Colaborou em jornais e revistas de todo o país, co-fundou as publicações Setentrião, Tellus e Nordeste Cultural, participou em programas televisivos, radiofónicos e conferências, contribuiu com textos para várias antologias, colectâneas e manuais escolares, prefaciou livros.
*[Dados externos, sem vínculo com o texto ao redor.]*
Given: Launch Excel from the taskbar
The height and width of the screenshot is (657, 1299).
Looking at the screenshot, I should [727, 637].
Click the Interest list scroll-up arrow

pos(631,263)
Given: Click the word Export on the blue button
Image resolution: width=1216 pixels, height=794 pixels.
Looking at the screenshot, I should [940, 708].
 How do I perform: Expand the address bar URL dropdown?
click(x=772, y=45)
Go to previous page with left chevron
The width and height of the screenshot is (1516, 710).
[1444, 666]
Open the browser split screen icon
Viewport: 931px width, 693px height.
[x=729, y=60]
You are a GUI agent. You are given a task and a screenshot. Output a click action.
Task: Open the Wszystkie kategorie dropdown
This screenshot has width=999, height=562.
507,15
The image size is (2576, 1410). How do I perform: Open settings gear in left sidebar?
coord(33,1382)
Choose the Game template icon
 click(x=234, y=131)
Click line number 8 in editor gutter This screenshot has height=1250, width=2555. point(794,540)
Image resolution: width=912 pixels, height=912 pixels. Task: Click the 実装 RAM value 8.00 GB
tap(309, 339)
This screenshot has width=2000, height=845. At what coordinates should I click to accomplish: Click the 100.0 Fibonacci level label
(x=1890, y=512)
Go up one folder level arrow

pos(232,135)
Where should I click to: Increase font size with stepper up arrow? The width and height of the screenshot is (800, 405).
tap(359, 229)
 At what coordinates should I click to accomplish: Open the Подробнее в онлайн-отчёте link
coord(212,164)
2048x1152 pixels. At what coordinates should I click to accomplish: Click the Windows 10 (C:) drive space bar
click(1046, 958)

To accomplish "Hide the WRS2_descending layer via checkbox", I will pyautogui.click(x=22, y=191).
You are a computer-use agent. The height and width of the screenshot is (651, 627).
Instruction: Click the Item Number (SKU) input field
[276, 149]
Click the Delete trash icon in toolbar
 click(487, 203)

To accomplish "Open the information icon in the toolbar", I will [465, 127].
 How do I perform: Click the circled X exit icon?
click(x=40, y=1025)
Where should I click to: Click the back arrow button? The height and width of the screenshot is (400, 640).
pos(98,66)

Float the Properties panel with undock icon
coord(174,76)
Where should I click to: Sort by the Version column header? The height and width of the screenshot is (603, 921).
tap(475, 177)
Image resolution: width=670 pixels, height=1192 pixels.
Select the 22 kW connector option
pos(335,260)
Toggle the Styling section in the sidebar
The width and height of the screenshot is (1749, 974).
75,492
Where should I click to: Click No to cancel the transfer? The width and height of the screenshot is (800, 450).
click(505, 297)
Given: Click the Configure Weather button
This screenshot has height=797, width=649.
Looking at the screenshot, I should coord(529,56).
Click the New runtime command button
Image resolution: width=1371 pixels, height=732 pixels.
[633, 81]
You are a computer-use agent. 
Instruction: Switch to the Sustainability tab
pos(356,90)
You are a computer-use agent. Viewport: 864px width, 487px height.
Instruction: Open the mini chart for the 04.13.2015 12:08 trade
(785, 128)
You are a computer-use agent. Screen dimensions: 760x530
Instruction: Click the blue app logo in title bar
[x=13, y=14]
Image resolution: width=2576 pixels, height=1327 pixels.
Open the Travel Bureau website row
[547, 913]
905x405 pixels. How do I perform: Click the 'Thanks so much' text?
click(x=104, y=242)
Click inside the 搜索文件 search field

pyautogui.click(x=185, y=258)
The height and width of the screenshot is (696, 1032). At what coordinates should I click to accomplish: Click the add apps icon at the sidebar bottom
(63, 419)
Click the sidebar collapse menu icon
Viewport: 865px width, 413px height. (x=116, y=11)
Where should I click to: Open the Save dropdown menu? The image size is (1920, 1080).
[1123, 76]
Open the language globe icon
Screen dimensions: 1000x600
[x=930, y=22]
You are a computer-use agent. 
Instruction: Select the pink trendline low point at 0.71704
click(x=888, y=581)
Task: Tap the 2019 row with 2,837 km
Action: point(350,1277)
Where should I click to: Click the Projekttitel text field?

Alguns dos seus poemas foram cantados, no período pré 25 de Abril, por Francisco Fanhais, Adriano Correia de Oliveira, Manuel Freire e, mais recentemente, interpretados pelos Xícara, Rui Spranger, Blandino e Rui David.

No campo da intervenção sociocultural dirigiu, a nível distrital, instituições como o F.A.O.J. (Fundo de Apoio aos Organismos Juvenis) e o I.N.A.T.E.L. (Instituto Nacional de Aproveitamento dos Tempos Livres), fundou e co-fundou o Centro Cultural Regional de Vila Real (C.C.R.V.R.) e A.N.A.S.C. (Associação Nacional dos Animadores Socioculturais), respectivamente. Como Presidente do C.C.R.V.R., promoveu cinco encontros de escritores e jornalistas de Trás-os-Montes e Alto Douro e impulsionou a realização de vários encontros de jogos populares em Portugal e no estrangeiro.

Diplomado em Teologia pelo Seminário de Santa Clara de Vila Real e Licenciado em Filosofia pela Universidade do Porto, António Cabral exerceu actividade de docente nesta cidade desde 1961 até 2007, no ensino particular, secundário e Magistério Primário, com um breve interregno entre 1988 e 1991, anos em que se dedicou à investigação de jogos populares e ludoteoria como bolseiro do Ministério da Educação.

Foi agraciado com as medalhas de prata de mérito municipal pelas autarquias de Alijó (1985) e Vila Real (1990).

António Cabral faleceu em Vila Real, vítima de doença cardíaca, a 23 de Outubro de 2007. Tinha 76 anos de idade. Nesse mesmo ano de 2007 publicou o livro de poesia O rio que perdeu as margens e deixou no prelo A tentação de Santo Antão, prémio nacional de poesia Fernão Magalhães Gonçalves.